Cy King was a librarian at NC State before his retirement. “They’re undoing things that took years to get in place. We’re trying to turn it back, but I don’t know. It’s hard.”

Bruce and Kathryn Davis carried a stack of double-sided signs, which they flipped back and forth to support issues from women’s rights to the anti-fracking movement.
Kathryn: “Can’t pick one.”
Bruce: “Pick morality.”

Jeff Woodhead came with his daughter Seloh, who had clearly already answered several questions about her education.
Seloh: “I’m in kindergarten at a public school. It’s five grades - kindergarten, first, second, third, fourth, and fifth.”
Jeff: "I think she deserves the best education she can possibly get.”

Lila Little managed Mark Chilton’s successful campaign for Register of Deeds of Orange County. “I think they just wish we’d all die or move away - people who don’t measure up, poor people, people of color. They don’t wanna hear it, they just think we’re funny. And I just hope they find out - we’re not funny.”

Liz Evans (right) has been a member of the Raging Grannies since she retired in 2011. “I’m the daughter of a public school teacher who was in a union. She’d be here. She’d be hoppin’ mad. She would fight for her kids. She always fought for her kids.”

Alora Brackett, with her wife Lizz Allred and their dog Colours, said her reasons for protesting were simple. “Because my wife and I would like to get married, and eventually we would like to have children, and we’d like for those children to go to public schools."
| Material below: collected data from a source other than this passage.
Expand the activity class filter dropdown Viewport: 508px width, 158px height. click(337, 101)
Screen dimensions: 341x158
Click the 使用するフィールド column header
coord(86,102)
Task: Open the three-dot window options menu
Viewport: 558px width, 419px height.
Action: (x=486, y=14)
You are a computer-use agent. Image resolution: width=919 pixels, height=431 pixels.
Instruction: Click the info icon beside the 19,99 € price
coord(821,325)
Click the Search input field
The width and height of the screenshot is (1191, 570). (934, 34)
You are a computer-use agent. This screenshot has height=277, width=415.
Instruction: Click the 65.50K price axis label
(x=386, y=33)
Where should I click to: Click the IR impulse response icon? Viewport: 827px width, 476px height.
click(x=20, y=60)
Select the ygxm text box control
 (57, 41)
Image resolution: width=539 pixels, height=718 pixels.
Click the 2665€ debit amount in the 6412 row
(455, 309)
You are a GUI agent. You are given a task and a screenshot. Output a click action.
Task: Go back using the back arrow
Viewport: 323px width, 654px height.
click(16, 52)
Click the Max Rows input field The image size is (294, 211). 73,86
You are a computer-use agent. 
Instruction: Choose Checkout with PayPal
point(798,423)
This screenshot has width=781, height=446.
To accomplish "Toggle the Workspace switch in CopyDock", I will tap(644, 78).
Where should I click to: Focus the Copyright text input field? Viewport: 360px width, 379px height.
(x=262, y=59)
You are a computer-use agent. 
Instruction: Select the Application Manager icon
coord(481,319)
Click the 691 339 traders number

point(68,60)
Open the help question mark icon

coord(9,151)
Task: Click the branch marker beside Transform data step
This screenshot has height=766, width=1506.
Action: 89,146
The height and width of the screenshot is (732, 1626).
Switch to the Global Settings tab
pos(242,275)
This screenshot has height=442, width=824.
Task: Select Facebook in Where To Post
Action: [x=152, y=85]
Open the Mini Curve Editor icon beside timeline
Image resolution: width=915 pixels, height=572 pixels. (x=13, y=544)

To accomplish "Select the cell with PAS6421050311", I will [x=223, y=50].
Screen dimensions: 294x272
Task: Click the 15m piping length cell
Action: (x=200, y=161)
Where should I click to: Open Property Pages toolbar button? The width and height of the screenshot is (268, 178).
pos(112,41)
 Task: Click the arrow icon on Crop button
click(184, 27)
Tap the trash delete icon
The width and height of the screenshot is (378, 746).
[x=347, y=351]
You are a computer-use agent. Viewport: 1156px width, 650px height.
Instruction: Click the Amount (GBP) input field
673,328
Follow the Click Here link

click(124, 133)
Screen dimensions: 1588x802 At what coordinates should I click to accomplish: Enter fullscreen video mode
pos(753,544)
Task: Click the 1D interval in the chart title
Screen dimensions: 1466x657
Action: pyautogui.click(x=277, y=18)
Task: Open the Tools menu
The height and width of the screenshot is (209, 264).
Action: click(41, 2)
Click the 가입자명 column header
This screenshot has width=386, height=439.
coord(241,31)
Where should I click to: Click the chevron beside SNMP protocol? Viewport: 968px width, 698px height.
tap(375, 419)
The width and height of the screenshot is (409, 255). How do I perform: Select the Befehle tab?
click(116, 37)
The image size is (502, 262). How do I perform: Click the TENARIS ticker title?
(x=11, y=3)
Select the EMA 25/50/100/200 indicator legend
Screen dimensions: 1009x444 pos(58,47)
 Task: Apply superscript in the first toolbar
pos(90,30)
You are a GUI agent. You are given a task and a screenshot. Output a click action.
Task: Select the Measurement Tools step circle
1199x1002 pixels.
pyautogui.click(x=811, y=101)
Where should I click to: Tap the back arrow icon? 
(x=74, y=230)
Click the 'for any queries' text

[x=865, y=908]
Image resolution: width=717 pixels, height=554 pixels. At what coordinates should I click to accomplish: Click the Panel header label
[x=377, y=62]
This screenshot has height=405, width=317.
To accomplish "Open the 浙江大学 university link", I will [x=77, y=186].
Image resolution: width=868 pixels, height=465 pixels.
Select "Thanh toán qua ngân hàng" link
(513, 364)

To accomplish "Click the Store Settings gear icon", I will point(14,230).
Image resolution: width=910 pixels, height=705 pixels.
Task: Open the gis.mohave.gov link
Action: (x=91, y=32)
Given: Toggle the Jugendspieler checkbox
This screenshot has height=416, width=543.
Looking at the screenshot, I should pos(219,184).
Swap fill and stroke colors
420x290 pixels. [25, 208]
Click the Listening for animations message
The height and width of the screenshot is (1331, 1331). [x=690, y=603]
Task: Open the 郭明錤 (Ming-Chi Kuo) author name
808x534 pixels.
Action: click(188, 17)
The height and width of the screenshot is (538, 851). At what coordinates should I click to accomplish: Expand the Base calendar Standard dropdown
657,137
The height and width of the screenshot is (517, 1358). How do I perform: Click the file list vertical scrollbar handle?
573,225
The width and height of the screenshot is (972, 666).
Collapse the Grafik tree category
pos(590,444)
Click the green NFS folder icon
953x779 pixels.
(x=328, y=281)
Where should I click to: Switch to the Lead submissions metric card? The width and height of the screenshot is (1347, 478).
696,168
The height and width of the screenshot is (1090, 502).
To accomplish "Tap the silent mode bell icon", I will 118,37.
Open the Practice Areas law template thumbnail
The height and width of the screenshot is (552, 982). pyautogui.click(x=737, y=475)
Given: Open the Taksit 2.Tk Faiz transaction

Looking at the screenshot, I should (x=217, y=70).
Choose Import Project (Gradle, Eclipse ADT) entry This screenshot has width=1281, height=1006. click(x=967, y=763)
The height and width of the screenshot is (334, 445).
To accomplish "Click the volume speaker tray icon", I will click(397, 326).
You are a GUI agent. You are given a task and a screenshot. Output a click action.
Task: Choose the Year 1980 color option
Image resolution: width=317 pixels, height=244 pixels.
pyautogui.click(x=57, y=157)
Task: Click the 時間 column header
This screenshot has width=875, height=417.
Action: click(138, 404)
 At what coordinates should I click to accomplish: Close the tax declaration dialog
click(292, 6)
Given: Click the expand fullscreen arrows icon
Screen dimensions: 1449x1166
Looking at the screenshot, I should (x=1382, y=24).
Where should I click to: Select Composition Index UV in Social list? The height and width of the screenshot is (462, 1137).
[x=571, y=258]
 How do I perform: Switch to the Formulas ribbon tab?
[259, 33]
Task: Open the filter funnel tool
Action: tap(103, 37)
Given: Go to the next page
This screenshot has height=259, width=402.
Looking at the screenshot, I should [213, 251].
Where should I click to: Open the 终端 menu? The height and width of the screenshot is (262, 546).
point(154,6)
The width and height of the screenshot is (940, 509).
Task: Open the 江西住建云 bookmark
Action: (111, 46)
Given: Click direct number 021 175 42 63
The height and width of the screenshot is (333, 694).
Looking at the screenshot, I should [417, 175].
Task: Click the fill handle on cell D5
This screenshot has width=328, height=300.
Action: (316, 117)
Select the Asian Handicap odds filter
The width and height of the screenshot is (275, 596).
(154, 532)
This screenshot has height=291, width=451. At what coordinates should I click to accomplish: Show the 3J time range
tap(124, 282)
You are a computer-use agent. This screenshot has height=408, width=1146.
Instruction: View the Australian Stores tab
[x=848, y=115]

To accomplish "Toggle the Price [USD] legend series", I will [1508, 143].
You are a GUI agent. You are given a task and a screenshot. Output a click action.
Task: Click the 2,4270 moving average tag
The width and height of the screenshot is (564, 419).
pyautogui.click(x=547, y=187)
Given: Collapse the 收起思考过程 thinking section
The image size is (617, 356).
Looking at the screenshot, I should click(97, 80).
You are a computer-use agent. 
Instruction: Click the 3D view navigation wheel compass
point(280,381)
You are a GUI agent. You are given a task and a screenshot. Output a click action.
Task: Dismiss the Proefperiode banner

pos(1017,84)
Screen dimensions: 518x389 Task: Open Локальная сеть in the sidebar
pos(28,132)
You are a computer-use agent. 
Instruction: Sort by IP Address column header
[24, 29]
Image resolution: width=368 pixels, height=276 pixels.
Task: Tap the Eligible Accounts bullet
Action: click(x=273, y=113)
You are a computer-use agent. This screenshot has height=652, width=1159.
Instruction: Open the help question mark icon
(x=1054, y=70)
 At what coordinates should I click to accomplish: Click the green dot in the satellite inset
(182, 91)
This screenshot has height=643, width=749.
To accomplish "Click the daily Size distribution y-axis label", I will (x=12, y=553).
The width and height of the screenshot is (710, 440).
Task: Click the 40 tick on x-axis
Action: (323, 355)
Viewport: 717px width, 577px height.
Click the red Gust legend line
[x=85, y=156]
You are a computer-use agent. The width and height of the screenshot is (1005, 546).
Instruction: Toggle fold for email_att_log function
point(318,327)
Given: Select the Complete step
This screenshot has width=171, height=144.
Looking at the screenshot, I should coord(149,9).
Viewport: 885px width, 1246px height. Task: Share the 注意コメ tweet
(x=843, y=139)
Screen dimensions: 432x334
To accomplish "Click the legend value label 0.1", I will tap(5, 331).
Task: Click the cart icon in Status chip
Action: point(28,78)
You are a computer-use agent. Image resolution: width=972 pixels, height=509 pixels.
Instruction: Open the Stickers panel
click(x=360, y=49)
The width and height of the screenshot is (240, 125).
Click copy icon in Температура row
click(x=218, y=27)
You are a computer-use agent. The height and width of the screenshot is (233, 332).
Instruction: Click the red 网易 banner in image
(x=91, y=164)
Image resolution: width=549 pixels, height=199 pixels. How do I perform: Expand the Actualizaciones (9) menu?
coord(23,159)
Natalia Hacerola, the dark-haired woman by the yellow section, had tied her rainbow banner to trees until she was asked to remove it by police officers. She then recruited friends and strangers to hold it up with her. “I just wanted to have a 40 foot rainbow. To me, a rainbow means inclusion of everything, but unfortunately not everyone gets that, so I wrote it on the rainbow."

Natalia Hacerola, the dark-haired woman by the yellow section, had tied her rainbow banner to trees until she was asked to remove it by police officers. She then recruited friends and strangers to hold it up with her. “I just wanted to have a 40 foot rainbow. To me, a rainbow means inclusion of everything, but unfortunately not everyone gets that, so I wrote it on the rainbow."

Sarah Peterson, a student at UNC-Chapel Hill, was helping to operate giant puppet Rosa. “I grew up in the public school system and now I attend a public university, and I’m majoring in women’s and gender studies, where funding is being cut. And I have friends who are education majors, who want to go into education, and I’m worried about them being able to live on such low salaries.”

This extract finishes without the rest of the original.